Unutulmaya yüz tutmuş eserler “Zanaatkarlar Sokağı’nda” / Haberin Peşinde Urfa
Türkiye’nin dört bir yanından gelen insanların katıldığı Esenyurt Kardeş Kültürler Festivali tüm hızıyla devam ediyor. Festivalde Anadolu’nun tüm renkleri, yerel kültürleri, yerel lezzetleri ve unutulmaya yüz tutmuş eserleri kurulan stantlarda sergileniyor.
Esenyurt Belediyesi ile İl Dernekler Platformu’nun birlikte düzenlediği “Kardeş Kültürler Festivali” tüm hızıyla devam ediyor. Barışı, kardeşliği, birlik ve beraberliği vurgulamak amacıyla düzenlenen Kardeşlik Festivali’nde farklı kültürler, yerel lezzetler, unutulmaya yüz tutmuş eserler kurulan stantlarda vatandaşlarla buluşuyor. Türkiye’nin dört bir yanından gelen zanaatkârlar, kurulan stantlarda çini ve seramik, sepet örme, lüle taşı, kilim dokuma, feretiko bezi dokuma, bıçak ve boynuz tarak yapımı, geleneksel Türk işlemeleri, sıcak cam yapımı ve bakırcılık gibi unutulmaya yüz tutmuş onlarca el emeği ürünlerini sergileyerek gün yüzüne çıkarıyor. Türkiye’nin dört bir yanından gelerek zanaatkârlar sokağında yerini alan zanaatkârlar: “Unutulmaya yüz tutmuş eserleri gün yüzüne çıkarmaya çalışıyoruz” değerlendirmesinde bulundu.
“Gün yüzüne çıkarıyoruz”
Sivas’ta el sanatlarıyla uğraştığını belirten Hayati Ünsal, yaptığı zanaatın yok olmakla yüz yüze kaldığını dile getirdi. Ünsal: “Babamdan bize kalan bir kültür. Sivas’ımızın, Türkiye’nin unutulmuş el sanatlarını gün yüzüne çıkarıyoruz. Kemik taraklarımız, Sivas bıçaklarımız, testimiz, bastonlarımız yurt içinde ve yurt dışında bayağı rağbet görüyor. Unutulmaya yüz tutmuş sanatlarını daha da gün yüzüne çıkarmak için uğraşıyoruz. 5-6 tane çırağımız var, oğlumu da yetiştiriyorum” dedi.

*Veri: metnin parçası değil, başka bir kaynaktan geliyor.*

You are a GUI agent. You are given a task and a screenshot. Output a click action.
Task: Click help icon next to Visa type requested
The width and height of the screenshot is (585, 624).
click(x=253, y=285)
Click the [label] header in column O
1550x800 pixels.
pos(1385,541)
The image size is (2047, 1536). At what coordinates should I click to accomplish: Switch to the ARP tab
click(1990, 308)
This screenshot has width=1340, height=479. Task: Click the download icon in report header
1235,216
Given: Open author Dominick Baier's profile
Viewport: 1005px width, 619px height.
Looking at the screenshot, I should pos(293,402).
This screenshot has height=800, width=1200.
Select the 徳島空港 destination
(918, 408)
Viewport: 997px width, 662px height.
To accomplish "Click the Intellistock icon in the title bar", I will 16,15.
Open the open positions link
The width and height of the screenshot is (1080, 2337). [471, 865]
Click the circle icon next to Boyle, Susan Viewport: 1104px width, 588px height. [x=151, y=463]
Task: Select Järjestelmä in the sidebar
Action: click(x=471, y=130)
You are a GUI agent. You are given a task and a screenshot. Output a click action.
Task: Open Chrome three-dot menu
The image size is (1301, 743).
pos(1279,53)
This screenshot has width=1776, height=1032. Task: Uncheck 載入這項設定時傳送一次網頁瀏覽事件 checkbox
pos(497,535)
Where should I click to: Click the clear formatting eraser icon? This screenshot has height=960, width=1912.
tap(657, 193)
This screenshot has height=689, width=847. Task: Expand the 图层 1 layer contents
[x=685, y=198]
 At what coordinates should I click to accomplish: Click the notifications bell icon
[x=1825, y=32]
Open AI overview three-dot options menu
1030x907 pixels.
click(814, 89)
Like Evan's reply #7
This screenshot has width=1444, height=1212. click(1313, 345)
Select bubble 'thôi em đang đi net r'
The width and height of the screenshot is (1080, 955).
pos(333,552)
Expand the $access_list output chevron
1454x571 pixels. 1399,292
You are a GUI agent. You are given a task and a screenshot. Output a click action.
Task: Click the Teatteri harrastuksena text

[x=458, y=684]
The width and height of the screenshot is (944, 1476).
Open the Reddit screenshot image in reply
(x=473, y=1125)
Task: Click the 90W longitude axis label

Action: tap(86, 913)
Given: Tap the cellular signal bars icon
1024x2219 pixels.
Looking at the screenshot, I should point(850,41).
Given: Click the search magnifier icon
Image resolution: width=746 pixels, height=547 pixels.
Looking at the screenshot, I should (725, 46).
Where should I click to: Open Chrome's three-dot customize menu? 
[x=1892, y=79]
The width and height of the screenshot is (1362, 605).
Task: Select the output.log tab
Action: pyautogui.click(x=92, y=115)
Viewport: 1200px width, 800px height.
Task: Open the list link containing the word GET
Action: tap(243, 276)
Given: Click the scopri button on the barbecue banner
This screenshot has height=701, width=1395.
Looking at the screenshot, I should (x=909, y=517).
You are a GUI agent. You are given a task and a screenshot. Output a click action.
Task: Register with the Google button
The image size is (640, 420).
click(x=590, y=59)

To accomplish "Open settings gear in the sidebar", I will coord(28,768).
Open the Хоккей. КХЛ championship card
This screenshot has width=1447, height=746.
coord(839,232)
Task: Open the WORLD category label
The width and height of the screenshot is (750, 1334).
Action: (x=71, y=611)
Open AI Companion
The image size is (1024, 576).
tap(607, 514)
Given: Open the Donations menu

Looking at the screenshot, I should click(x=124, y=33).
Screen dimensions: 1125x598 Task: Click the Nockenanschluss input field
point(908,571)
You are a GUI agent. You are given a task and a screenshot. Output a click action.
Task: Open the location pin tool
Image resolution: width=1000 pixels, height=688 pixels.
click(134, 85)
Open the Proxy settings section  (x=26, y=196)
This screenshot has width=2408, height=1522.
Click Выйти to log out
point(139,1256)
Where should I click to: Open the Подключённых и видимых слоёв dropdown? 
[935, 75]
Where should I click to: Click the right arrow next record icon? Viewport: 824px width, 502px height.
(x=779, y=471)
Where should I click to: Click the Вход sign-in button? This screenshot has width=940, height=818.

Farklı desenlerle günümüze uyarlanıyor
Artvin’in Arhavi standında sepet örme sanatını icra eden Perihan Şentürk eski ürünleri günümüze uyarlayarak yeni ürünler çıkardığını ifade ediyor. Organik tarım ürünleri ve doğal boyalar kullanılarak sepet örme yaptıklarını söyleyen Şentürk, “Eskiden mısır üretimi çok yoğun o yüzden zamanında mısır kapçıkları değerlendirilmiş ve birtakım tekniklerle kullanılabilir sepetler, valizler, seccadeler ve yer yaygıları yapılmış ama zaman içerisinde mısır üretimi eksildiği için unutulmuş. Zor olması nedeniyle unutulmuş. Ben ailemden öğrenmiştim. Tekrardan günümüze ait farklı desenler üretmeye çalışarak gün yüzüne çıkarmaya çalışıyoruz” şeklinde konuştu.